あまりじろじろ見てはいけないと思い、外に目を移す。丁度、箱が頂点から下がっていくところだった。
「じゃあ僕は、また先輩の初めてに付き合えたってことですね」
つい漏れ出たような言葉への返答が無く、向かいの咲久を見やると、夕陽に染まった真っ赤な顔があった。

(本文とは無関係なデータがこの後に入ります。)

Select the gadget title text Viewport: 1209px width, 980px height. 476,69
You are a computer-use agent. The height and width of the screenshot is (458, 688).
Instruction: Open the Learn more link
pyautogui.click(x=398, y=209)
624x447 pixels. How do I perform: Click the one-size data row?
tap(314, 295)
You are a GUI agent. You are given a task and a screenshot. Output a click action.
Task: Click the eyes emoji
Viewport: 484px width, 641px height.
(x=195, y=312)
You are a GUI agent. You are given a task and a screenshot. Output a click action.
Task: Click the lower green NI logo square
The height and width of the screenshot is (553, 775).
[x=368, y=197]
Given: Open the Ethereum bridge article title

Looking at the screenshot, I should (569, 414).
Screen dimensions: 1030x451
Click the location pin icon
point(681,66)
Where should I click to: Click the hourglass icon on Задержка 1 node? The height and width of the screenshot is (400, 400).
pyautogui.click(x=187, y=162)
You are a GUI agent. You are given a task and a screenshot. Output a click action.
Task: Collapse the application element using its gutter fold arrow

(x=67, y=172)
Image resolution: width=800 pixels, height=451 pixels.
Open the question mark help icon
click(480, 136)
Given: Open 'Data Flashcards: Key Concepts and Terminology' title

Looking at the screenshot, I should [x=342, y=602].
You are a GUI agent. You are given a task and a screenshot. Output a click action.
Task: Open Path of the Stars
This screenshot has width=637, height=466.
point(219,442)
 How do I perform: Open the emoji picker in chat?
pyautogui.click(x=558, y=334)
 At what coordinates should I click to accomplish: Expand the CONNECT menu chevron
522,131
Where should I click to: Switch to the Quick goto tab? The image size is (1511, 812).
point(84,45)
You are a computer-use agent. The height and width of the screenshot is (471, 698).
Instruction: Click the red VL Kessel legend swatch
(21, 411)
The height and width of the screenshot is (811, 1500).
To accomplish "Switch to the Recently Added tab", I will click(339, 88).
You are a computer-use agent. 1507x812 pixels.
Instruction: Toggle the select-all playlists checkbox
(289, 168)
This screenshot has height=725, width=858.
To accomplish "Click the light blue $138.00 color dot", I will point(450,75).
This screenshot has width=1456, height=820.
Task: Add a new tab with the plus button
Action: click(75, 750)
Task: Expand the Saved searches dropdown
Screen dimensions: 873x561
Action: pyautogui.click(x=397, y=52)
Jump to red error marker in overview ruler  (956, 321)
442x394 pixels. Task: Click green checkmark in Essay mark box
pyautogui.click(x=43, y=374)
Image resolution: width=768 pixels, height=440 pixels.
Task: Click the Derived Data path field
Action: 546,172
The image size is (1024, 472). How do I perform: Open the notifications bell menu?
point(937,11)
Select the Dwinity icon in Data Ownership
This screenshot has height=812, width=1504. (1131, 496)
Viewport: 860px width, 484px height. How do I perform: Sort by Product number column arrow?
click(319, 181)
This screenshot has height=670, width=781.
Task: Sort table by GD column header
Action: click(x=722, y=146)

「だからそういうことをいつも言うんだからまったくもう」
怒っていらっしゃった。そして、すぐに破顔した。
「みんなまだ私たちのこと探してるかなぁ。ああやって追いかけられるなら、たまにはいいかも。モブの人たちに感謝だね」
「あの人たちはモブじゃないですよ」
「違うのかぁ。むっずかしいなぁ~ほんと」
おどけた口調で頭を抱える咲久。守恒はこう訊く。
「楽しかったんですか」
「うん。今までは、怖い思いしかしたことなかったけど、今日は楽しいかな」
「……そう、でしたね」
苦い思いが広がる。モブレイヴ。咲久をつけ狙う“震源”の“扇動者”。まさか、この町にも―――。
「見て、守恒くん。すごい夕焼け」
いつの間にか隣に座っていた咲久が顔を寄せ、声をかけてきた。
「!―――あだっ!」
吐息が耳をくすぐり、思わず顔背けると、窓に鼻が激突する。
「痛い……」
「あははっ。大丈夫?」
気恥ずかしさを押し隠し、守恒は外の世界を凝視する作業に没頭する。確かに、凄絶な、血のような夕焼けだ。特別な景色。
いや、違うな。
「先輩と見てると、特別に見えるんだ」
「何か言った?」
「いいえ、独り言です」
「ふ~ん。あ、観覧車、もう終わっちゃうんだ。早いね」
「そうですね」
「もっと、こうしてたいね」
「そう……え?」
「二人っきりで、いたいなぁ」
「……」
こちらも、独り言のようだった。だからというわけではないが、答える言葉を持てず、いたずらに思考を弄ぶ。暮れなずむ空には、飛行機が悠然と雲を描き飛び去って行った。
「綺麗な飛行機雲ができると、雨になるそうです」
つい、雰囲気を削ぐことを言ってしまった。咲久は気にせず「そうなんだ」と請け合ってくれた。
「誰が言ってたの?」
「……ああ、しまった。父親だ」
「えへへっ。守恒くんも、ちょっと家庭に闇がありますなぁ」
お互いさま、とおどける。先ほどの独り言を、打ち消すように。
「ランちゃんたち、もうホテルに戻ってるって」
「なら、僕らも帰りましょうか」
いつかの額をくっつけ合った日のように、その夜の寝つきも悪かったのは、言うまでもない。